Unutulmasın : Çocuklar 3-5 yaşlarında ne çok soru sorarlar! Yaşamı böylelikle tanır ve kavrarlar.
İnsanın doğasında bu sorgulayıcılık vardır. Sonraları sönümlenir / sönümlendirilir bu doymayan merak..

Oysa insanı insanlaştıran “neden-niçin-nasıl-nerede-ne zaman” (5N) sorularıdır.
Bu özellik yaşam boyu sürdürülmeli, alışkanlık edinilmelidir.

Sormayan insan teslim alınır, köleleştirilir.. Uygarlık ve bilim orada gelişmez..

Bu bakımdan,

    Kur’an da asla ezberlettirilmemeli anlayarak öğrenilmelidir

.

Hafızlık yasaklanmalıdır, insanlığa ve dine bir yararı yoktur, zararlıdır;
ezber zihinsel bir soykırımdır!

“Fanatik İslamcılar”, dikkat buyurun, “Mütedeyyin Müslümanlar” demiyoruz;
bu tür yaklaşımlar karşısında havaya fırlamaktadırlar. Onların bam telidir, oyuncaklarının elinden alınacağı psikolojisi ile bir çocuk gibi saldırganlaşmaktadırlar. Çocuk saldırganlığı masumdur ama.. Bu öyle değil.. fanatik islamcı yobazdır, cana bile kıyar, hiç gözünü kırpmaz.. Toplu kıyım ve vahşetten geri durmaz..
Tarihte yakıcı örnekleri dolu.

Bu bakımdan İslamın dünden günümüze “güncel” (şimdilik) sorunu bu yobaz takımının elinden kurtarılmasıdır.

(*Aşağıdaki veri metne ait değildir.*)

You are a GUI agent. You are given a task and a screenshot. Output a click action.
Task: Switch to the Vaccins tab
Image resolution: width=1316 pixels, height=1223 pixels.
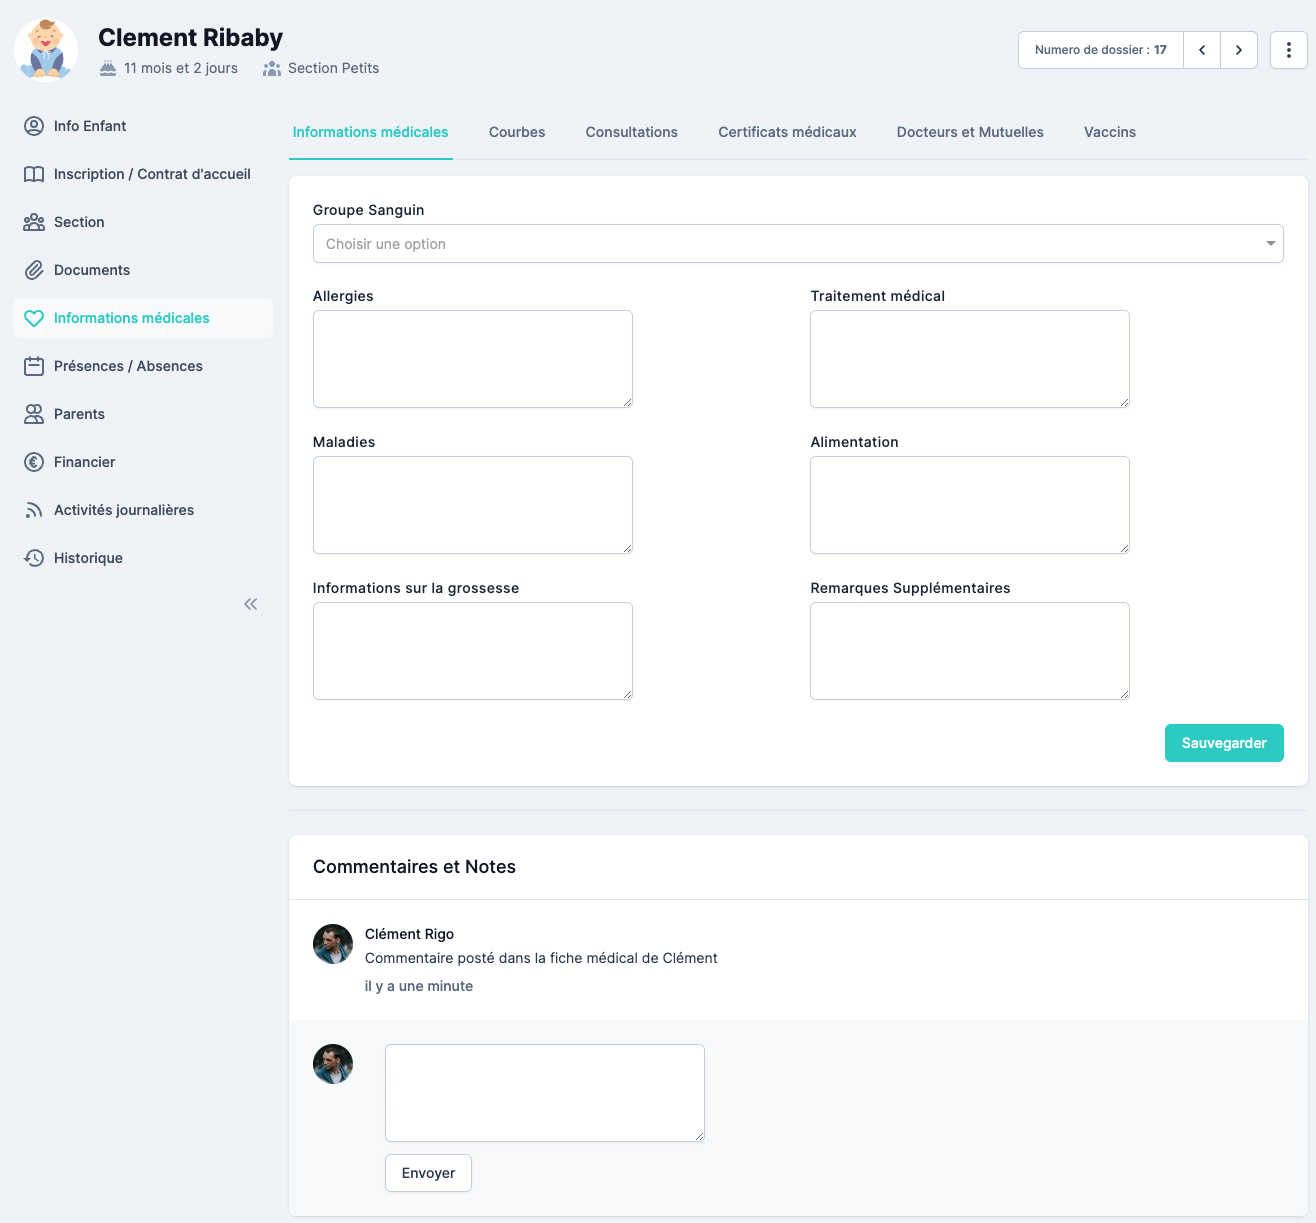coord(1109,132)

Prof. İlhan Arsel, “Diyanet hurafe üretiyor..” demişti.
Bu tür sorgulamalara girişmişti. Ülkesinde barındırmadılar.. ABD’ye göç etmek zorunda bırakıldı.

Turan Dursun “Din Bu” başta olmak üzere sorgulayan yapıtları yüzünden öldürüldü.

Aziz Nesin öyle.. Yargıtay Başkanı Ümran Öktem öyle.. (Cenaze namazı engellenmek istendi!)

“Şeytan Ayetleri” kitabı yazarı Salman Rüşdi öyle.. İslamda aforoz kurumu olmamakla birlikte daha beter edildi. İnfaz emri çıkarıldı hakkında..

Doç. Dr. Bahriye ÜÇOK, evine yollanan bombalo paketle alçakça öldürüldü..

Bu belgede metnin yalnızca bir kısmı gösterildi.